Okay, I met this girl in 7th grade & we became best friends. We always said we would be MOH in e/o's wedding someday. When I got a serious BF eventually, we'd always talk about it & stuff. Well, we roomed together our first year of college & it turned out bad after a few months. Then we had this summer apart, & she seemed to get over things. But I am not. She said vicious things about me behind my back, and to my face, & turned several friends against me (just not outwardly against me, in a way). She did it all "nicely" though if you know what I mean? Well, when I got engaged this summer, I'm assuming she assumed to be my MOH, but I have not asked her to be yet, nor do I plan to. We still talk a LITTLE bit, but not much.

2007-10-04 19:07:18 · 24 answers · asked by Julie D 4 in Family & Relationships Weddings

My question is:

Should I sit her down & tell her why she is not MOH (or Bridesmaid at all) or just not worry about it? Either way, she will use what I do against me, you know? “Ugh, she didn’t even talk to me about it” or “Ugh, she came and was mean and told me she didn’t want me in her wedding like she always planned.” And the thing is, I don’t talk bad about her to our mutual friends, I only talk bad about her to my fiance. I’m not big on talking bad about people behind their backs. And even when I “talk bad” it’s more or less voicing my frustrations.

2007-10-04 19:07:42 · update #1

I refuse to let her in my wedding. She doesn’t care about me as a person, or my relationship, or anything. Which I realize when I roomed with her. Now, don’t get me wrong, I did not do the best stuff either. We were both not the best people in the world. She seems to have gotten over everything though, and I have not. And I don’t care whether she and I talk about it or not, but it will not get us anywhere, which I know because that’s who she is.
But, should I talk to her about it or not?

2007-10-04 19:08:08 · update #2

24 answers

Hon, if you have not asked her to be in the wedding, she is NOT in the wedding. It is just that simple. Go ahead and choose your bridal party and let it go.
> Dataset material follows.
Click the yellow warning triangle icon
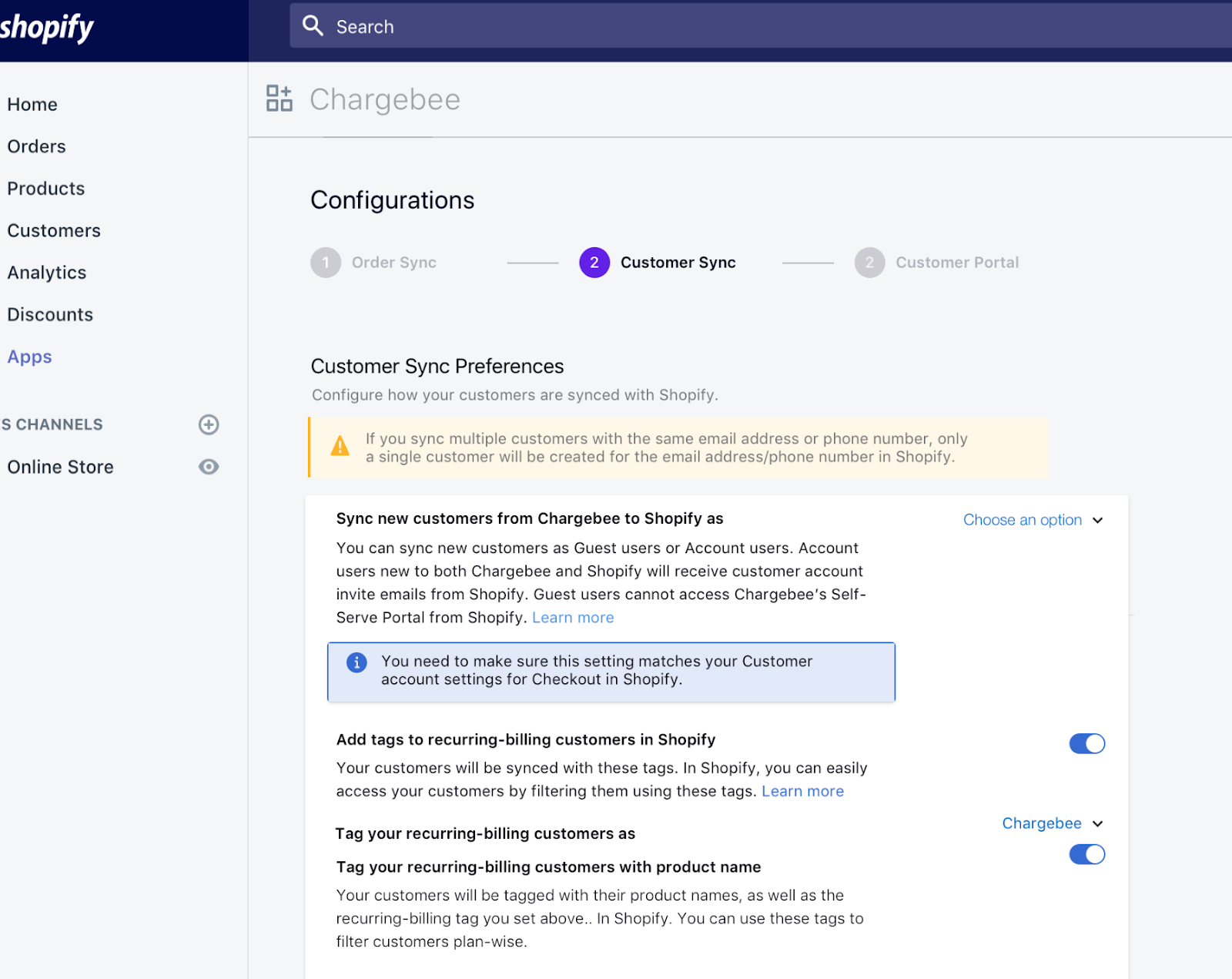Viewport: 1232px width, 979px height. (340, 446)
If she says something about it, tell her you appreciate her support of your pending marriage, but you don't feel that the two of you have been very close for quite a while, and you have already chosen your bridal party.

You may want to offer her an alternate job...such as guest book attendant. Of course, you don't need to have her involved at all! That is completely up to you. This is your wedding...you do not need back stabbing people involved in your marriage!

~Kat

2007-10-05 02:23:35 · answer #1 · answered by Kat 5 · 1 0

The length of a friendship does not mean the friendship is of quality. I was in a similar situation with my childhood friend and I decided against having her as my MOH. You know what? I don't regret it.
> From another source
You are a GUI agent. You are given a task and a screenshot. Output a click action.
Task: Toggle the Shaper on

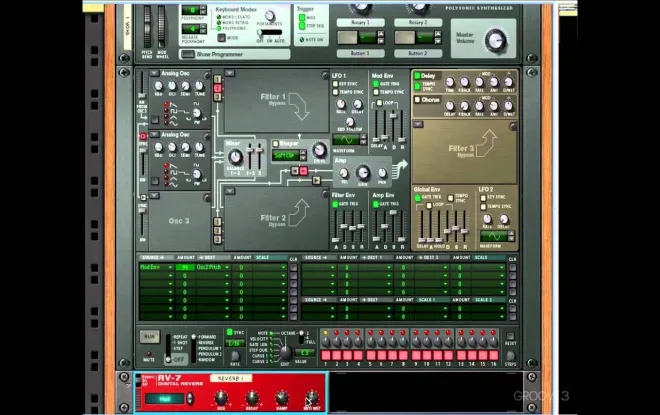[x=276, y=144]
She's one of those passive-aggressive types and you're more comfortable with confronting issues. To get this off your mind, do talk to her. Forgiving her is one thing but under no circumstances should you have someone be your MOH or bridesmaid if you really don't want them to be. Perhaps you'll consider inviting her to your wedding (if the conversation goes well).

2007-10-04 19:24:26 · answer #2 · answered by Jasmine808 6 · 1 0

There is never a correct way to issue a negative invitation. "I need to select someone to honor, and it's not going to be you" is just a variation on "nyah, nyah, nyah" and you're too old (not to mention too mannerly) for that. Simply say and do nothing. If she brings the matter up, say something like "I'm sorry, but I didn't think you'd be interested. I've already asked someone else. I very much want you attend as an honored guest. Is there someone special you'd like me to invite for you?" and then zip it up. Do NOT make any mention of WHY you thought she wouldn't be interested, beyond "We seem to grown apart over the years." No recriminations allowed.

If she doesn't bring it up, she'll figure it out when she gets her invitation or the little personal note advising her to 'save the date'. As mentioned above, it would be especially gracious to offer to invite an extra person if she wishes. (No, putting "and guest" on the invitation isn't the same at all. That tells people "you'd darn well better scrounge up some sort of date or you're going to look ridiculous" and isn't very gracious at all. Do you really want to let people drag along just anybody, especially when YOU are footing the bill for free champagne?)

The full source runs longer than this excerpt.